No es habitual que en una cata lo que quede en segundo plano sean los vinos, pero lo cierto es que en este caso lo más interesante fueron las personas. Así que disculpen que apenas haya espacio para describir el Escondite del Ardacho el Abundillano y Los Corrillos Blanco de Tentenublo, que fueron los dos vinazos que aportó Roberto Oliván: «El Abundillano es nuestra finca más querida, plantadas por generaciones anteriores de mi familia, en pequeña parcela en la que conviven garnacha, como dominante, con tempranillo, malvasía riojana, moscatel, monastrell y torrontés». «Nosotros -añadió.- no hacemos varietales, sino que trabajamos con lo que tenemos en cada viñedo; en el 2021 la parcela fue arrasada por las tormentas y no habrá Abundillano, pero así es el 'terroir', al menos para nostoros». Con los Corrillos Blanco, el viticultor recoge las viñas de blanco, fundamentalmente calagraño, que hay en varios de sus viñedos: «El calagraño está en muchos viñedos de Rioja, pero ni siquiera está reconocida como variedad y todo el mundo la desprecia, pero nosotros vimos que, si bien en nariz es casi neutra, aporta acidez y gran consistencia en la boca». El resultado, casi un 'orange wine' de indiscutible personalidad.

La viña helada

Fernando Sáenz Duarte, Premio Nacional de Gastronomía, acompañó a los viticultores en la cata con dos de sus creaciones. Presentó 'La Viña Helada', una talentosa y creativa propuesta de gastronomía a bajo cero que recorre todo el ciclo de la vid y aprovecha todos los 'deshechos' del proceso para una extraordinaria propuesta de helados: desde las primeras uvas descargadas en la vendimia en verde de final de junio -zumo de agraz-, a las lías tras un vino fermentado en barrica -helado liado-, a la racima que queda en las cepas tras la vendimia -racima de graciano-, las orujas -queso de viña- o incluso las duelas de barricas usadas -choco barrica-. «Queríamos hacer de lo cercano lo exótico y somos una heladería de La Rioja, así que la viña y el vino debía ser el motivo», explicó. Tampoco lo han tenido fácil en los comienzos Fernando y Angelines, matrimonio y la 'plantilla' de Obrador Grate, hasta llegar, a base de trabajo y principios, a las cartas de los mejores restaurantes del país. El 'chef del frío' presentó en la cata su helado liado -precisamente con las lías del blanco 5V de Abel Mendoza- y su última propuesta, una crema inspirado en los vinos dulces de Tokay con los componentes (orejones, miel de brezo, flor de almendro, kumqat, mandarina japonesa) que organolépticamente le recuerdan este tipo de vinos. El resultado, espectacular hasta el punto de llevar al cronista a pensar qué poco valoramos lo nuestro, cuando Dellasera es una heladería en la calle Portales de Logroño al alcance de todo el mundo.
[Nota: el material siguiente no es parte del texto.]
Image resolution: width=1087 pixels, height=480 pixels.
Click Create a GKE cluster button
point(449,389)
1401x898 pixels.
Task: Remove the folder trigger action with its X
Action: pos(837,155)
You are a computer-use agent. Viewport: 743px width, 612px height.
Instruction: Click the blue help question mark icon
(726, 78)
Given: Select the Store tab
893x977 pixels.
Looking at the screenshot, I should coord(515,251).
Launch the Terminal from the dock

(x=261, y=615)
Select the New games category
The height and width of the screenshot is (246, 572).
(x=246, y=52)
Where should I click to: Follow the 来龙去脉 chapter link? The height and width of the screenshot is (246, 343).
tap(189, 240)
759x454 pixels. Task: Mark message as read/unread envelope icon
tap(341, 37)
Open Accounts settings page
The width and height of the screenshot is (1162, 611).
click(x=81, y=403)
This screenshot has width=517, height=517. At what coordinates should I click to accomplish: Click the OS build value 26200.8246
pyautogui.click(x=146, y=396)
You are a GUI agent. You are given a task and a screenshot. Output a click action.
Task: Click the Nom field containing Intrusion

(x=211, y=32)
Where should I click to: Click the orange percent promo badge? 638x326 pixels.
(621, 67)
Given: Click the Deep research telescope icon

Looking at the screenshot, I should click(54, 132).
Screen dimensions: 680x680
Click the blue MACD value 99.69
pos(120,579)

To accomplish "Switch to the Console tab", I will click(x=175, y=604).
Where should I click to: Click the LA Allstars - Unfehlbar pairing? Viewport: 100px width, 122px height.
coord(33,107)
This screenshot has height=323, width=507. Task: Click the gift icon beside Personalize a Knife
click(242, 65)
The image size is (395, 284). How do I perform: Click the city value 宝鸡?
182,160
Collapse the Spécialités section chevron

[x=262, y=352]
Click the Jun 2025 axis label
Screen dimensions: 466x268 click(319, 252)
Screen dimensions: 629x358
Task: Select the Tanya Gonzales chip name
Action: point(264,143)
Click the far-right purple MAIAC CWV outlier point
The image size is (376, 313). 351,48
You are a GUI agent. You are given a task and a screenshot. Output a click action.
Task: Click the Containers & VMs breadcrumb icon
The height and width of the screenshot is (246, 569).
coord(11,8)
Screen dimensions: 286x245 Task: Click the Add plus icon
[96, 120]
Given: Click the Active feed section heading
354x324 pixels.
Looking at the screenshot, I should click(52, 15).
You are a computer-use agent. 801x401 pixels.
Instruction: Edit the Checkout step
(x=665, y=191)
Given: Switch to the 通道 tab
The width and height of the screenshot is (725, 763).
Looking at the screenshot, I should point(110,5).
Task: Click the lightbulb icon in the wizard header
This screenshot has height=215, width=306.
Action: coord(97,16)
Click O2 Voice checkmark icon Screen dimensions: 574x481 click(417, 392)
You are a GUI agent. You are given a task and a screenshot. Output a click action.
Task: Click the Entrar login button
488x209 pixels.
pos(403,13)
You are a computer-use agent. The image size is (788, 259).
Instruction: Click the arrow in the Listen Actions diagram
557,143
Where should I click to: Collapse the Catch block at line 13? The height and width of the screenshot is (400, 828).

Compromiso con el pequeño productor, con el territorio, con las cosas bien hechas y vinos y helados sin maquillaje: es la seña de identidad de los tres protagonistas de la gran cata del jueves por la noche en la que también se puso de manifiesto que el 'terroir' no sólo es naturaleza, sino que también mucho de 'autor'.